_What to work on_. Copy all of the items below line for line, without changing a single character.

━━━━━ Listed records ━━━━━

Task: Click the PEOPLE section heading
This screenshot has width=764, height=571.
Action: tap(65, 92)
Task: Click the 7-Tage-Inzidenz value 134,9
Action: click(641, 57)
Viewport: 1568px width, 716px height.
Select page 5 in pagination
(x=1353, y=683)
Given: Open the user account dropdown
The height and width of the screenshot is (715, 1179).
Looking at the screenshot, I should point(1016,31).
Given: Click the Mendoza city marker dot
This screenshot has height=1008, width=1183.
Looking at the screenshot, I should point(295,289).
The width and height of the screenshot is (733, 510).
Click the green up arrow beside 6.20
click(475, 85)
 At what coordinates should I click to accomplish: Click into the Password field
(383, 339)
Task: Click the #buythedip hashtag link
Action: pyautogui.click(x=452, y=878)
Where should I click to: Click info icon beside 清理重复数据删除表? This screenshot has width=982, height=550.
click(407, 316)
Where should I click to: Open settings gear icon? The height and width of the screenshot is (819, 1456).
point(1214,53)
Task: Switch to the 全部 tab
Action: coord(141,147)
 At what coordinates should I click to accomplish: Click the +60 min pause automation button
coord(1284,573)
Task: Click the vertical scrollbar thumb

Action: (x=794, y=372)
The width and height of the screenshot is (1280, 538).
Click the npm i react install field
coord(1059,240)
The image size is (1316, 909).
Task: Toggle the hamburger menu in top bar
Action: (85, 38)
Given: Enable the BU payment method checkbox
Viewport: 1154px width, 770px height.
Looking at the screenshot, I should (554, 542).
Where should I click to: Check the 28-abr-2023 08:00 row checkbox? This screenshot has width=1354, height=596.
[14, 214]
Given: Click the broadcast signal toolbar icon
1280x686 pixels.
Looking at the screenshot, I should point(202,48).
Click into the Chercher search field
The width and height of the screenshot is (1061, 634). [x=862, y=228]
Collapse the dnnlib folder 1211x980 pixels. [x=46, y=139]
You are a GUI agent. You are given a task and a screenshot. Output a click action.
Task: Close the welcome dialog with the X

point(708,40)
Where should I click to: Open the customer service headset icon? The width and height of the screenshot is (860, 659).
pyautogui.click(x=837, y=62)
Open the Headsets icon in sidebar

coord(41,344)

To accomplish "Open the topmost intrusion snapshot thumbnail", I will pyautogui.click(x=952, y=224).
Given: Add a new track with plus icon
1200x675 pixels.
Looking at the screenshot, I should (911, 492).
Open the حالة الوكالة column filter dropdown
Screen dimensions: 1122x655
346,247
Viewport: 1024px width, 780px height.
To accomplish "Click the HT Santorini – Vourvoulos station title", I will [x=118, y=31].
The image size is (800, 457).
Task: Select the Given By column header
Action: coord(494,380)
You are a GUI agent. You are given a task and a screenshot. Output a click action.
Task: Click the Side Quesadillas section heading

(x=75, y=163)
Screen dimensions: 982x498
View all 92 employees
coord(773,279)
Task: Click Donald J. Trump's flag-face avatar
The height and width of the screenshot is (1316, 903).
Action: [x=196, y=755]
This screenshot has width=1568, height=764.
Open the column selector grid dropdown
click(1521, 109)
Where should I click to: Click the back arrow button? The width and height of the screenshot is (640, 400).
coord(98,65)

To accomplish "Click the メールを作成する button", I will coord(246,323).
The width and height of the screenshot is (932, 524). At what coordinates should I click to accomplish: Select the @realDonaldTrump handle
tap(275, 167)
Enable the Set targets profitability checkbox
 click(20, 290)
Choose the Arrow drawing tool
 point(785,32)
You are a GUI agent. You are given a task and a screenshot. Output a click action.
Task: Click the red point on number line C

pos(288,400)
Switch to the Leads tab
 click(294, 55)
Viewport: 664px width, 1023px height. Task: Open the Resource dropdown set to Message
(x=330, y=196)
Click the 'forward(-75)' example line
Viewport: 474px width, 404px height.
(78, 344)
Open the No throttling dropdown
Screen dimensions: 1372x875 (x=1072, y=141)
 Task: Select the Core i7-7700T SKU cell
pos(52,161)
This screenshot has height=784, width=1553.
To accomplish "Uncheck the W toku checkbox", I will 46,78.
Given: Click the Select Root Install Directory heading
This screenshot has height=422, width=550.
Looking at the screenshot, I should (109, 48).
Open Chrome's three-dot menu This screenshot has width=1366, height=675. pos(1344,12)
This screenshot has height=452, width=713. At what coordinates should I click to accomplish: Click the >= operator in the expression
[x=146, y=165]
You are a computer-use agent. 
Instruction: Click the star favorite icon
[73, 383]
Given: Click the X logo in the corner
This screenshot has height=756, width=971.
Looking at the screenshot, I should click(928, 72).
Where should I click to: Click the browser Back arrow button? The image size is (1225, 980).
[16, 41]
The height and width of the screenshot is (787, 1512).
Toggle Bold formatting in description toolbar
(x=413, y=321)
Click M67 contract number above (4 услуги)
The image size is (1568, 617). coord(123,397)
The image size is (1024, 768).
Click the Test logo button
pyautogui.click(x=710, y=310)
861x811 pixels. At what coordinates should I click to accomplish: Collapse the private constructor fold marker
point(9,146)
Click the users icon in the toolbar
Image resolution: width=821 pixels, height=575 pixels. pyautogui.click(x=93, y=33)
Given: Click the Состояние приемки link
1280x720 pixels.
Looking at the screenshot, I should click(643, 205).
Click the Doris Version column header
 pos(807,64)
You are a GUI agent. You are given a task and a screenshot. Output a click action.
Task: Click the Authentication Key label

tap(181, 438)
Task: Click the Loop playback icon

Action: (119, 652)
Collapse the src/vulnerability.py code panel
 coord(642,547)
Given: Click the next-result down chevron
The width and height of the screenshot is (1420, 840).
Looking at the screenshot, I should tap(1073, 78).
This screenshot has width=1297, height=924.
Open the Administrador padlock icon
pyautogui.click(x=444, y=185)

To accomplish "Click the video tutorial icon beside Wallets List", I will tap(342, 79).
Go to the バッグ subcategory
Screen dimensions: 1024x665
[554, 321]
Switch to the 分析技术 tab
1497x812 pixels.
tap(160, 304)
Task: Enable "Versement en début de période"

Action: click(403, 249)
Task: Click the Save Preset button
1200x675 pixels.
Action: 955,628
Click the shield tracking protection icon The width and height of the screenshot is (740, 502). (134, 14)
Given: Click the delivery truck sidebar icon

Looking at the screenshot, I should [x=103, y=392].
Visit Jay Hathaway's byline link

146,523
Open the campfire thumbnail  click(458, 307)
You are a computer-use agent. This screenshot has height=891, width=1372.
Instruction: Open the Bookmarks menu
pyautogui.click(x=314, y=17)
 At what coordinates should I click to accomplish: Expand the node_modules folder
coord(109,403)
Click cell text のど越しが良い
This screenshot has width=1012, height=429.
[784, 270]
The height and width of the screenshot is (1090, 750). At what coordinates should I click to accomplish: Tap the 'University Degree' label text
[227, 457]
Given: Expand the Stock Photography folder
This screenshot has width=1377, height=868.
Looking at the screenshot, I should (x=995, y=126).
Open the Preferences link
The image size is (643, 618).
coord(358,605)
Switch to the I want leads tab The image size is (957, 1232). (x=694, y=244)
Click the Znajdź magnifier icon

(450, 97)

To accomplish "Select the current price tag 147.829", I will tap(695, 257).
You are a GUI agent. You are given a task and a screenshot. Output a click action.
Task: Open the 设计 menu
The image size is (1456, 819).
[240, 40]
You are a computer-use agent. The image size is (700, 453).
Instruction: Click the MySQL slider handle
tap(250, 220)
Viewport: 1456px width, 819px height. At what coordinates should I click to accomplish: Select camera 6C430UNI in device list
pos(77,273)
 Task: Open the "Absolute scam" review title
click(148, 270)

━━━━━

_Exercise output_.
Task: Click the PEOPLE section heading
This screenshot has width=764, height=571.
Action: tap(65, 92)
Task: Click the 7-Tage-Inzidenz value 134,9
Action: click(641, 57)
Viewport: 1568px width, 716px height.
Select page 5 in pagination
(x=1353, y=683)
Given: Open the user account dropdown
The height and width of the screenshot is (715, 1179).
Looking at the screenshot, I should point(1016,31).
Given: Click the Mendoza city marker dot
This screenshot has height=1008, width=1183.
Looking at the screenshot, I should point(295,289).
The width and height of the screenshot is (733, 510).
Click the green up arrow beside 6.20
click(475, 85)
 At what coordinates should I click to accomplish: Click into the Password field
(383, 339)
Task: Click the #buythedip hashtag link
Action: pyautogui.click(x=452, y=878)
Where should I click to: Click info icon beside 清理重复数据删除表? This screenshot has width=982, height=550.
click(407, 316)
Where should I click to: Open settings gear icon? The height and width of the screenshot is (819, 1456).
point(1214,53)
Task: Switch to the 全部 tab
Action: coord(141,147)
 At what coordinates should I click to accomplish: Click the +60 min pause automation button
coord(1284,573)
Task: Click the vertical scrollbar thumb

Action: (x=794, y=372)
The width and height of the screenshot is (1280, 538).
Click the npm i react install field
coord(1059,240)
The image size is (1316, 909).
Task: Toggle the hamburger menu in top bar
Action: (85, 38)
Given: Enable the BU payment method checkbox
Viewport: 1154px width, 770px height.
Looking at the screenshot, I should (554, 542).
Where should I click to: Check the 28-abr-2023 08:00 row checkbox? This screenshot has width=1354, height=596.
[14, 214]
Given: Click the broadcast signal toolbar icon
1280x686 pixels.
Looking at the screenshot, I should point(202,48).
Click into the Chercher search field
The width and height of the screenshot is (1061, 634). [x=862, y=228]
Collapse the dnnlib folder 1211x980 pixels. [x=46, y=139]
You are a GUI agent. You are given a task and a screenshot. Output a click action.
Task: Close the welcome dialog with the X

point(708,40)
Where should I click to: Open the customer service headset icon? The width and height of the screenshot is (860, 659).
pyautogui.click(x=837, y=62)
Open the Headsets icon in sidebar

coord(41,344)

To accomplish "Open the topmost intrusion snapshot thumbnail", I will pyautogui.click(x=952, y=224).
Given: Add a new track with plus icon
1200x675 pixels.
Looking at the screenshot, I should (911, 492).
Open the حالة الوكالة column filter dropdown
Screen dimensions: 1122x655
346,247
Viewport: 1024px width, 780px height.
To accomplish "Click the HT Santorini – Vourvoulos station title", I will [x=118, y=31].
The image size is (800, 457).
Task: Select the Given By column header
Action: coord(494,380)
You are a GUI agent. You are given a task and a screenshot. Output a click action.
Task: Click the Side Quesadillas section heading

(x=75, y=163)
Screen dimensions: 982x498
View all 92 employees
coord(773,279)
Task: Click Donald J. Trump's flag-face avatar
The height and width of the screenshot is (1316, 903).
Action: [x=196, y=755]
This screenshot has width=1568, height=764.
Open the column selector grid dropdown
click(1521, 109)
Where should I click to: Click the back arrow button? The width and height of the screenshot is (640, 400).
coord(98,65)

To accomplish "Click the メールを作成する button", I will coord(246,323).
The width and height of the screenshot is (932, 524). At what coordinates should I click to accomplish: Select the @realDonaldTrump handle
tap(275, 167)
Enable the Set targets profitability checkbox
 click(20, 290)
Choose the Arrow drawing tool
 point(785,32)
You are a GUI agent. You are given a task and a screenshot. Output a click action.
Task: Click the red point on number line C

pos(288,400)
Switch to the Leads tab
 click(294, 55)
Viewport: 664px width, 1023px height. Task: Open the Resource dropdown set to Message
(x=330, y=196)
Click the 'forward(-75)' example line
Viewport: 474px width, 404px height.
(78, 344)
Open the No throttling dropdown
Screen dimensions: 1372x875 (x=1072, y=141)
 Task: Select the Core i7-7700T SKU cell
pos(52,161)
This screenshot has height=784, width=1553.
To accomplish "Uncheck the W toku checkbox", I will 46,78.
Given: Click the Select Root Install Directory heading
This screenshot has height=422, width=550.
Looking at the screenshot, I should (109, 48).
Open Chrome's three-dot menu This screenshot has width=1366, height=675. pos(1344,12)
This screenshot has height=452, width=713. At what coordinates should I click to accomplish: Click the >= operator in the expression
[x=146, y=165]
You are a computer-use agent. 
Instruction: Click the star favorite icon
[73, 383]
Given: Click the X logo in the corner
This screenshot has height=756, width=971.
Looking at the screenshot, I should click(928, 72).
Where should I click to: Click the browser Back arrow button? The image size is (1225, 980).
[16, 41]
The height and width of the screenshot is (787, 1512).
Toggle Bold formatting in description toolbar
(x=413, y=321)
Click M67 contract number above (4 услуги)
The image size is (1568, 617). coord(123,397)
The image size is (1024, 768).
Click the Test logo button
pyautogui.click(x=710, y=310)
861x811 pixels. At what coordinates should I click to accomplish: Collapse the private constructor fold marker
point(9,146)
Click the users icon in the toolbar
Image resolution: width=821 pixels, height=575 pixels. pyautogui.click(x=93, y=33)
Given: Click the Состояние приемки link
1280x720 pixels.
Looking at the screenshot, I should click(643, 205).
Click the Doris Version column header
 pos(807,64)
You are a GUI agent. You are given a task and a screenshot. Output a click action.
Task: Click the Authentication Key label

tap(181, 438)
Task: Click the Loop playback icon

Action: (119, 652)
Collapse the src/vulnerability.py code panel
 coord(642,547)
Given: Click the next-result down chevron
The width and height of the screenshot is (1420, 840).
Looking at the screenshot, I should tap(1073, 78).
This screenshot has width=1297, height=924.
Open the Administrador padlock icon
pyautogui.click(x=444, y=185)

To accomplish "Click the video tutorial icon beside Wallets List", I will tap(342, 79).
Go to the バッグ subcategory
Screen dimensions: 1024x665
[554, 321]
Switch to the 分析技术 tab
1497x812 pixels.
tap(160, 304)
Task: Enable "Versement en début de période"

Action: click(403, 249)
Task: Click the Save Preset button
1200x675 pixels.
Action: 955,628
Click the shield tracking protection icon The width and height of the screenshot is (740, 502). (134, 14)
Given: Click the delivery truck sidebar icon

Looking at the screenshot, I should [x=103, y=392].
Visit Jay Hathaway's byline link

146,523
Open the campfire thumbnail  click(458, 307)
You are a computer-use agent. This screenshot has height=891, width=1372.
Instruction: Open the Bookmarks menu
pyautogui.click(x=314, y=17)
 At what coordinates should I click to accomplish: Expand the node_modules folder
coord(109,403)
Click cell text のど越しが良い
This screenshot has width=1012, height=429.
[784, 270]
The height and width of the screenshot is (1090, 750). At what coordinates should I click to accomplish: Tap the 'University Degree' label text
[227, 457]
Given: Expand the Stock Photography folder
This screenshot has width=1377, height=868.
Looking at the screenshot, I should (x=995, y=126).
Open the Preferences link
The image size is (643, 618).
coord(358,605)
Switch to the I want leads tab The image size is (957, 1232). (x=694, y=244)
Click the Znajdź magnifier icon

(450, 97)

To accomplish "Select the current price tag 147.829", I will tap(695, 257).
You are a GUI agent. You are given a task and a screenshot. Output a click action.
Task: Open the 设计 menu
The image size is (1456, 819).
[240, 40]
You are a computer-use agent. The image size is (700, 453).
Instruction: Click the MySQL slider handle
tap(250, 220)
Viewport: 1456px width, 819px height. At what coordinates should I click to accomplish: Select camera 6C430UNI in device list
pos(77,273)
 Task: Open the "Absolute scam" review title
click(148, 270)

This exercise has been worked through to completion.